Call nights are a hit and miss. On bad ones you might only see your bed at 3 am. On good ones you had an uninterrupted 7 hours sleep. The problem is there are usually no signs to indicate how your night would go, so we always plan for the worse and hope for the best. There are several comfort measures that I practice during call nights in order to minimize distress.
- Secure your dinner well ahead of call hours - nurses usually call for takeouts, and will ask you if you would like to join them. In our hospital, the night shift nurses start work at 4, so they will complete the last call by 4.30 pm or so. Make sure you pay them before the food arrives, otherwise they'll nag nonstop until bedtime.
- Eat while you can - on bad nights, calls will come nonstop. So whenever you find yourself enjoying a 10-second break, quickly gobble down some food to sustain your battle for the night.
- Shower during passovers - your calls are usually from nurses. Severity varies from the patient spurting fresh blood from his mouth to a forgotten medication. The former we have to attend to immediately, while the latter...it can wait. Now, when will nurses stop pestering you? When they're doing passovers. In our hospital it's around 4 pm (night shift) and 12 am (red eye shift). This is the safest time to shower as they're too busy handing down unfinished tasks and go home than to call you for more trouble.
- Dedicate time for petty tasks - there will be petty tasks that you have to attend to during call nights, like refreshing the order sheet, interpreting X-rays and ECGs, ordering (forgotten) medications, catheterizing a patient etc. Instead of letting nurses call and manipulate you around, tell them specifically when you intend to do all of these and ask them to list all the errands for you by a specific time. Efficiency.
- Program your nurses - some nurses are smart enough to know what's trivial and what's dangerous, and hence must be reported. Others just call at 3 am and tell you his temperature is 37.2^C and asks what would you like to do? (jab a needle into your head!) To minimize silly calls like this, program them. Tell them "call me only if the temperature goes above 38.5^C," or "do not give him insulin if his blood sugar is below 140 mg/dL." Think of them as computers. There's no point getting mad at computers.

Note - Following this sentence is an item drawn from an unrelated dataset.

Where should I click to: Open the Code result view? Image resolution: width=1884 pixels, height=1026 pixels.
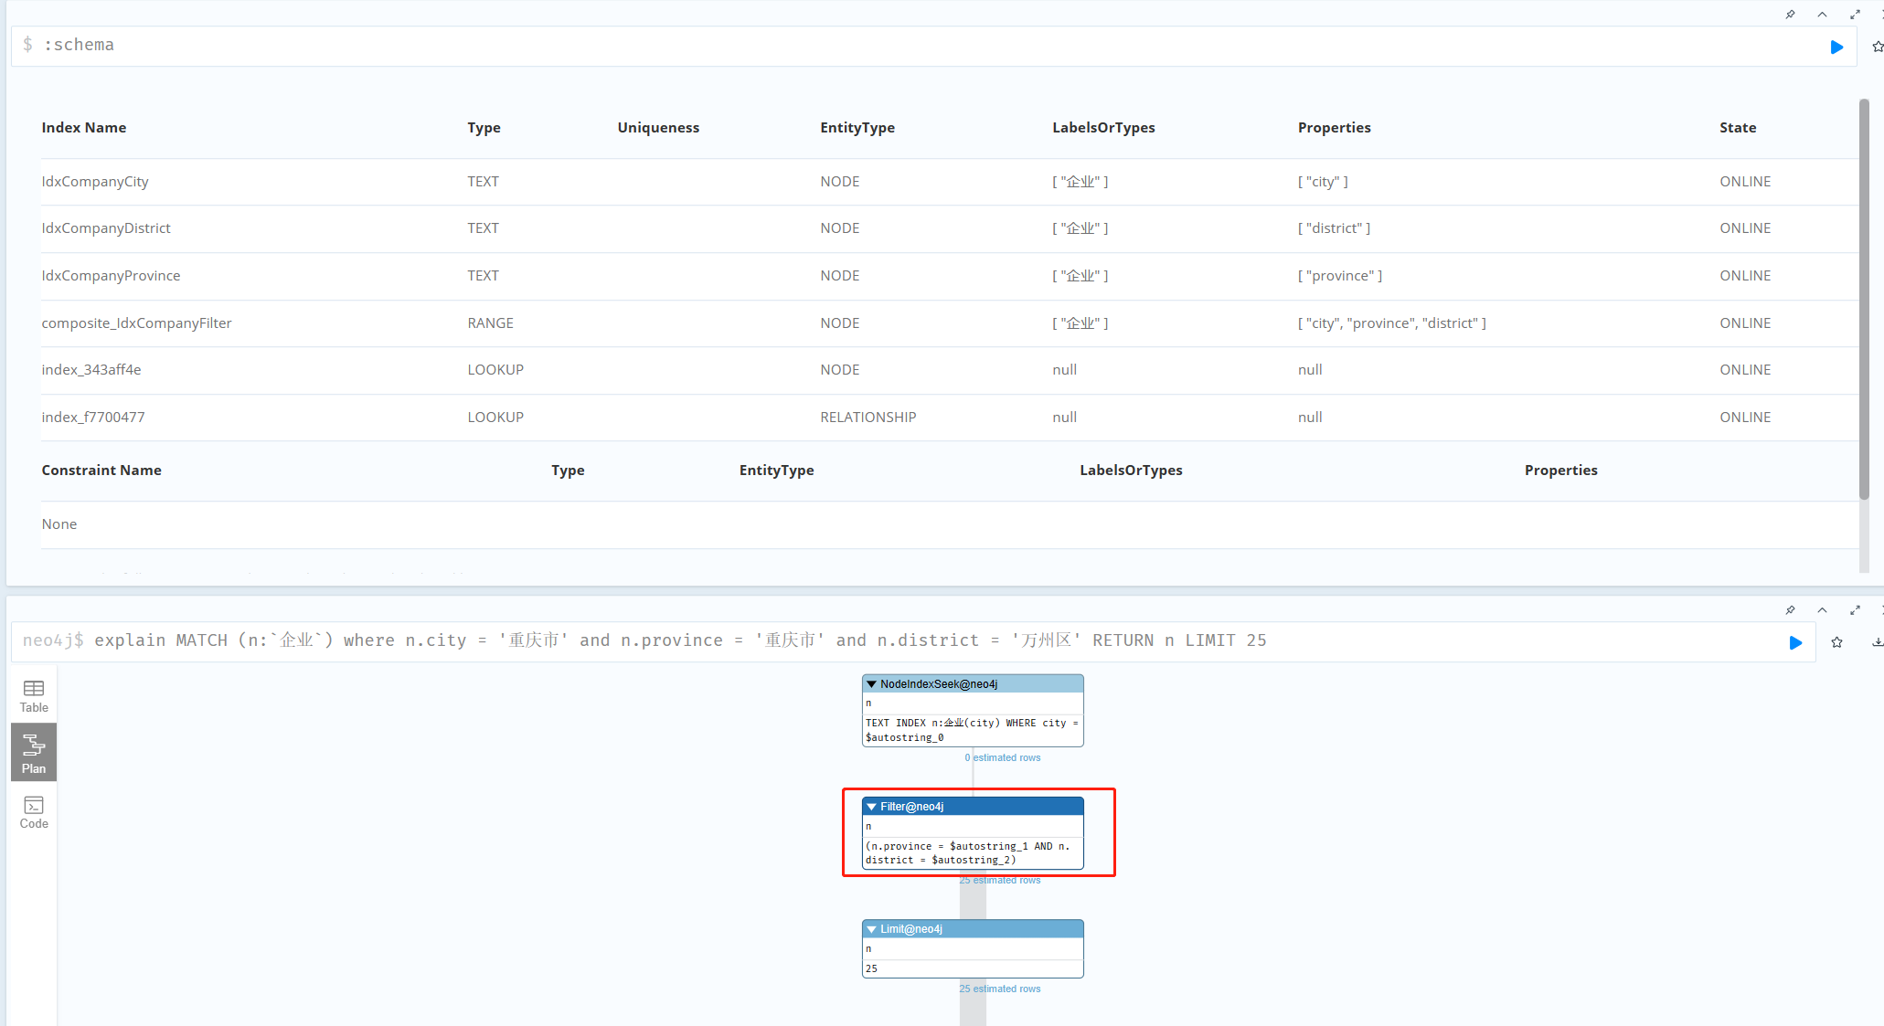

- Tell your patients what you can and cannot do - most attendings and their residents would complete all the necessary procedures and plans before they leave for the night. However, thanks to easily accessible medical care, patients love recalling their other problems when in hospital. If you chance upon a patient that happens to suddenly remember a 5-year chronic joint pain that she forgot to tell the daytime physician and wishes you could work it up for her (can I have an MRI, perhaps?), tell her you're not her main physician and that to do what's not stipulated in her attending's plan would cause a lot of confusion in the morning. Since it's not a life-threatening problem, politely ask her to wait till the morning. Problem solved.
- Finally, if you really can't take it anymore, call for help - we have very friendly residents who wouldn't mind patching up and taking your call for a few hours. At least in Internal Medicine. Nobody can do all the work in medicine, and it's not your fault that you're human.